DO THIS: Filter the source records below, keeping each line that contains the word "level", and copy those lines out.
───── DATA RECORDS ─────
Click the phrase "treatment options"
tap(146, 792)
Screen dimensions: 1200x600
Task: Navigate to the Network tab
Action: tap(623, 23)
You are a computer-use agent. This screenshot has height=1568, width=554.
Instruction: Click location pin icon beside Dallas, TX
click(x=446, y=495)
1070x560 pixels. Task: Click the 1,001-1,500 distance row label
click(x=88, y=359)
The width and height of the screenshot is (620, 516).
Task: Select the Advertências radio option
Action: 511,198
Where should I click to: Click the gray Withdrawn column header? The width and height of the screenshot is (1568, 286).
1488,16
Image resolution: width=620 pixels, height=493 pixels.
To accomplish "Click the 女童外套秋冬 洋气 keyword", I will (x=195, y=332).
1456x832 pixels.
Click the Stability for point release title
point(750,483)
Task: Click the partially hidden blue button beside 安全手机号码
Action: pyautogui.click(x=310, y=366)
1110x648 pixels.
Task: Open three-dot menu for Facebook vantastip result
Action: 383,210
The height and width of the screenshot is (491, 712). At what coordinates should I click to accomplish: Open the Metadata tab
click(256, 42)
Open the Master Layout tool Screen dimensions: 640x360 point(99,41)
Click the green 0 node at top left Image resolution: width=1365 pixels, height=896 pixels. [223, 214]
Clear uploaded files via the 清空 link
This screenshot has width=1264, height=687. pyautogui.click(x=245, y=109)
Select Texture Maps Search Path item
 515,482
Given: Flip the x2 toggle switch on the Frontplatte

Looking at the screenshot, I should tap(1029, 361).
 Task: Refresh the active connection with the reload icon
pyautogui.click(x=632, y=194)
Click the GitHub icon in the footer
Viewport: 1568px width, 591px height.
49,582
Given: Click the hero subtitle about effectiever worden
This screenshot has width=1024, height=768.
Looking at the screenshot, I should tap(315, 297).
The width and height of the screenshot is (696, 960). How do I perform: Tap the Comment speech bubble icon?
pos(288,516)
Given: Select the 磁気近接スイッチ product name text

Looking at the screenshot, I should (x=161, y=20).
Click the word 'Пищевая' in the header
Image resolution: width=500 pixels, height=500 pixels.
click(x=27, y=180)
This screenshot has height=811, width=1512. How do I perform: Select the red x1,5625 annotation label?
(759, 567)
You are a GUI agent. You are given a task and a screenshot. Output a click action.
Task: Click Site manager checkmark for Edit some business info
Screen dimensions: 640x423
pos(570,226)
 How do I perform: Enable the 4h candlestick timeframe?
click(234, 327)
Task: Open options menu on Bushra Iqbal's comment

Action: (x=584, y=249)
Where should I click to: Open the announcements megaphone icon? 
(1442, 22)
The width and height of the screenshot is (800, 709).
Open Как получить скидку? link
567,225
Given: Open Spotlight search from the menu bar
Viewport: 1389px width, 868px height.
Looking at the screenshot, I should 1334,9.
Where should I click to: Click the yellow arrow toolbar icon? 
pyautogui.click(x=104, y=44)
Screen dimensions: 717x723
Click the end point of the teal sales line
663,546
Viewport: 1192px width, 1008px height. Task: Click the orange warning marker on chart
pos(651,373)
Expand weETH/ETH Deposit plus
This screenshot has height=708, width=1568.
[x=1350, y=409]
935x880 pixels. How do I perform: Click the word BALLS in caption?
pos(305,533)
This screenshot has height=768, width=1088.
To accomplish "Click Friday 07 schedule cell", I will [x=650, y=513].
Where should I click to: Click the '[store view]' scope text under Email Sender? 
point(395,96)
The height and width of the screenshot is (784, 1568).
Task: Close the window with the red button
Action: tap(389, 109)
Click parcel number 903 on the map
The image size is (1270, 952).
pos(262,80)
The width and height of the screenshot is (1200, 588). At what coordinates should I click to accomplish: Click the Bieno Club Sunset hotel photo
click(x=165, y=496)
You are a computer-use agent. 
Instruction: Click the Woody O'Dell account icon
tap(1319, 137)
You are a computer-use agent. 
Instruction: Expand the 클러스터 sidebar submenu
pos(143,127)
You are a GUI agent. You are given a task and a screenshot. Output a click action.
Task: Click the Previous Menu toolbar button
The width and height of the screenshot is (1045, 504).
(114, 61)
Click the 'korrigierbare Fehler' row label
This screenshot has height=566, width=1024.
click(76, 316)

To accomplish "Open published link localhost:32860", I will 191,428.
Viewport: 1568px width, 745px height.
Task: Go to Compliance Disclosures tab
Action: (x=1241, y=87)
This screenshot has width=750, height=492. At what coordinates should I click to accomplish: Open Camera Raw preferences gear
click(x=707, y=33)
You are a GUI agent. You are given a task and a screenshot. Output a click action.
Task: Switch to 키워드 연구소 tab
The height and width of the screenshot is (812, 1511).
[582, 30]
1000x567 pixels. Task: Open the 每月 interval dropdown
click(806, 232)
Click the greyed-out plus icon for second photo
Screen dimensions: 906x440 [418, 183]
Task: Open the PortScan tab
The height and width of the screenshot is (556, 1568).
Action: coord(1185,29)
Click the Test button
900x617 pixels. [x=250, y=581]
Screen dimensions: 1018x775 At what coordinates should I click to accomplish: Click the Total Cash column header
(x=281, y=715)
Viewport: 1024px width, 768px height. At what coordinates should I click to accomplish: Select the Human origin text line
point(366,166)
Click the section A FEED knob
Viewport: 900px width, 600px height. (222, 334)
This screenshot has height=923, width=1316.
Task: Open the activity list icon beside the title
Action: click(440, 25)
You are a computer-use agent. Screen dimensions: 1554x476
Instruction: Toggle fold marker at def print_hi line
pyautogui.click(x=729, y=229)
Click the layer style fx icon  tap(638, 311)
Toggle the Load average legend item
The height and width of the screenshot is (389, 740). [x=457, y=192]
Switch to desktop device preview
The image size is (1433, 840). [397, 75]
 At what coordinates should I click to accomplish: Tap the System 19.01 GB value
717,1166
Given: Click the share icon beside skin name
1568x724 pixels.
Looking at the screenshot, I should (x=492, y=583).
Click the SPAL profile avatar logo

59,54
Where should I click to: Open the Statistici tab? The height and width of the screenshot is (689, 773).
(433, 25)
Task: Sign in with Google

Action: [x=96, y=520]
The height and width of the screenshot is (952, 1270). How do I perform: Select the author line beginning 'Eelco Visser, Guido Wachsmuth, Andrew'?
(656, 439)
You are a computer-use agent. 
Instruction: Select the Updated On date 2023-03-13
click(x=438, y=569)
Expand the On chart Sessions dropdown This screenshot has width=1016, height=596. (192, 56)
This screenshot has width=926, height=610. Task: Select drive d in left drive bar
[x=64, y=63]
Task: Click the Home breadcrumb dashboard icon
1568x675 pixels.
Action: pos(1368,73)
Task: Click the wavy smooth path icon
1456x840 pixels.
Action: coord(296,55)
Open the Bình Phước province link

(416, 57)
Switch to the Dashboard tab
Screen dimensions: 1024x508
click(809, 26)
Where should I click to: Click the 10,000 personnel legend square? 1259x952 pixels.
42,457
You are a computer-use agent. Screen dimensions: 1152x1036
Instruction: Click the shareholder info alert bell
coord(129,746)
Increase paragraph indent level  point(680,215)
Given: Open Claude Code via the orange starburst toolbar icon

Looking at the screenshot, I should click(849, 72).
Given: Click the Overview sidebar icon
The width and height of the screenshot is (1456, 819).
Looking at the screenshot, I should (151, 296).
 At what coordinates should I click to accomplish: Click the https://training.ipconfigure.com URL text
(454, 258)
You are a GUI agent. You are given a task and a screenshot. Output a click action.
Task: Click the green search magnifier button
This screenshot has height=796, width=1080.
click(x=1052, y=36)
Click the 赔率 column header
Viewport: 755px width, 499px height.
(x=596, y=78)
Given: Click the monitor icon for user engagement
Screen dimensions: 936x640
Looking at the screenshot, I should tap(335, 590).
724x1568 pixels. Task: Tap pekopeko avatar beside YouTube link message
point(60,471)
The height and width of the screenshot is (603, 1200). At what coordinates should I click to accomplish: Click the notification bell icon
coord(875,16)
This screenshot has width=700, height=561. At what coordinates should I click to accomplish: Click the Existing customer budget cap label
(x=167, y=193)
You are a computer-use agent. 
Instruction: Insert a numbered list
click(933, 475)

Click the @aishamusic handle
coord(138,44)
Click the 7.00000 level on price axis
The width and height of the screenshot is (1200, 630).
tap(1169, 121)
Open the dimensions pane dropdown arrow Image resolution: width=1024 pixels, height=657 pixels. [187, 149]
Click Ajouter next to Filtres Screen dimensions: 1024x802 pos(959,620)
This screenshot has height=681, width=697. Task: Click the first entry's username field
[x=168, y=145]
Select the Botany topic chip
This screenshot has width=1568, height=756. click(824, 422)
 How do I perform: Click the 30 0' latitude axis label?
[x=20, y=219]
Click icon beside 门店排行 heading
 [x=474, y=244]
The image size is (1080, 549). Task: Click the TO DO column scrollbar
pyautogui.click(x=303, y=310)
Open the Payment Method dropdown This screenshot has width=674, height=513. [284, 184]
─────
SOLUTION FOR THIS TASK:
Increase paragraph indent level  point(680,215)
Click the 7.00000 level on price axis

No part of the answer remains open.